La Bibeloterie du Cabinet de travail
« Aujourd’hui, le ménage Daudet, le ménage Charpentier et moi, nous allons passer la journée chez Zola à Médan. […] C’est fou, absurde, déraisonnable, cette propriété qui lui coûte maintenant plus de 200 000 francs ., et qui est subordonnée à l’acquisition primitive de 7 000 francs. On monte par un escalier qui est une échelle de moulin, et il faut presque un saut horizontal, comme dans les pantomimes de Debureau, pour rentrer dans les water-closets, qui ont une porte de buffet. Le cabinet de travail est, par exemple, très bien. Il a la hauteur, la grandeur, mais est très abîmé par une bibeloterie infecte. Des hommes d’armes, toute une défroque romantique, au milieu de laquelle, se lit sur la cheminée, la devise de Balzac : Nulla dies sina liena, et l’on voit dans un coin un orgue–mélodium, avec voix d’anges, dont l’auteur de l’Assommoir tire des accords à la tombée de la nuit. […] On déjeune gaiment [sic] et l’on va, après déjeuner, dans l’île, où il fait bâtir un chalet, auquel travaillent encore les peintres et qui contient une grande pièce tout en sapin, au monumental, poêle en faïence d’une belle simplicité et d’un grand goût. »

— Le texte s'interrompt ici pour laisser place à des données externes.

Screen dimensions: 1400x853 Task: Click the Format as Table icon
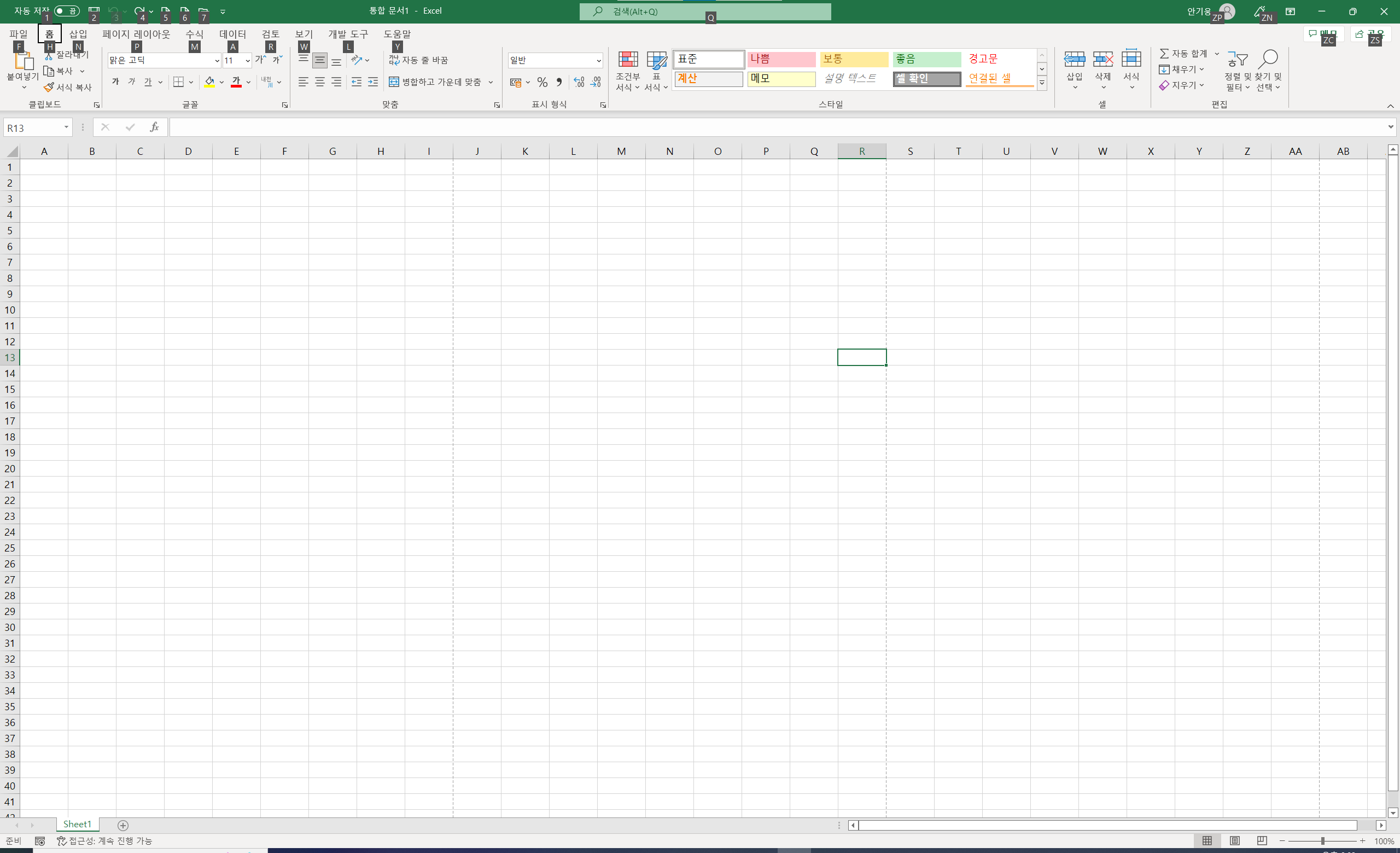(656, 60)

Edmond et Jules de Goncourt, journal, lundi 20 juin 1881.
Le style Zola
Vous l’aurez deviné, cette maison est devenue selon le style Zola sans style !

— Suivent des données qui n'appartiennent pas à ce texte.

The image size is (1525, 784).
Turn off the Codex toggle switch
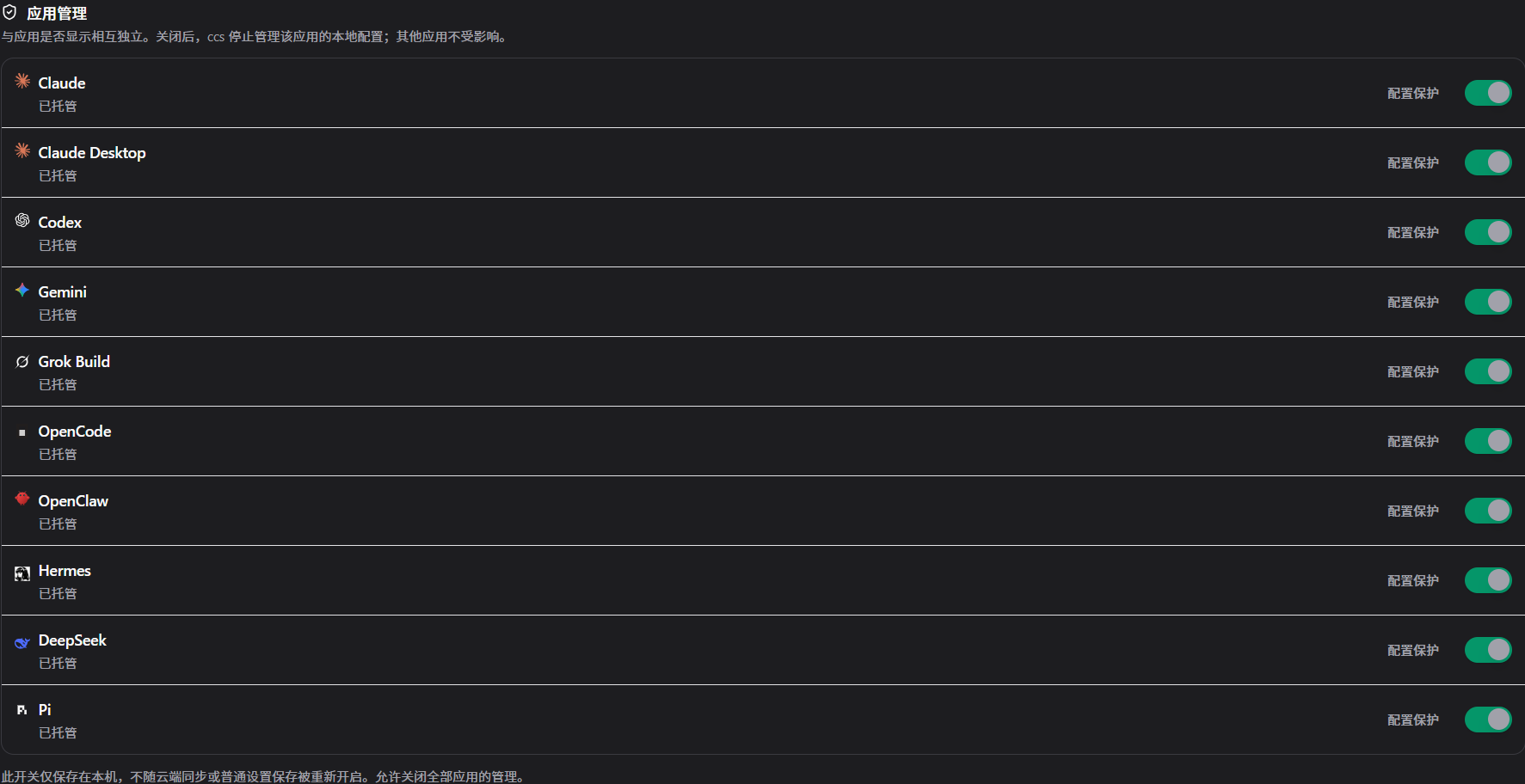click(x=1488, y=232)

Dans l’incommensurable salon-billard, le moyen-âge voisine avec le romantisme exacerbé tandis que la Renaissance tutoie le XIXè et la religiosité qui doit souffrir de quelques abandons blasphématoires. Le sol est carrelé de mosaïques orientalistes alors que le plafond est fait de poutres apparentes XVIIè ou apparaissent les armes de Paris et d’Aix en Provence ou naquit Zola, de Corfou pour rendre hommage à sa grand-mère paternelle et de Venise, ville natale de son père. Bref! Nous pourrions pièce après pièce vous décrire le style Zola. Lui qui ne voulait pas être riche, ni bourgeois et qui aimait dire qu’il était socialiste, vivait dans cette maison aux dépenses somptueuses entouré de son personnel de maison. À la mort de Zola en 1902, la maison fut vendue mais non sans difficultés. Pendant 60 ans, l’immense logement fut transformé en sanatorium. Un lazaret fut ajouté et est devenu aujourd’hui le musée Alfred Dreyfus. Quelle surprenante vie que celle de Zola ! Il faut visiter cette maison pour se rendre compte de qui était Zola, sans jamais essayé de le comprendre.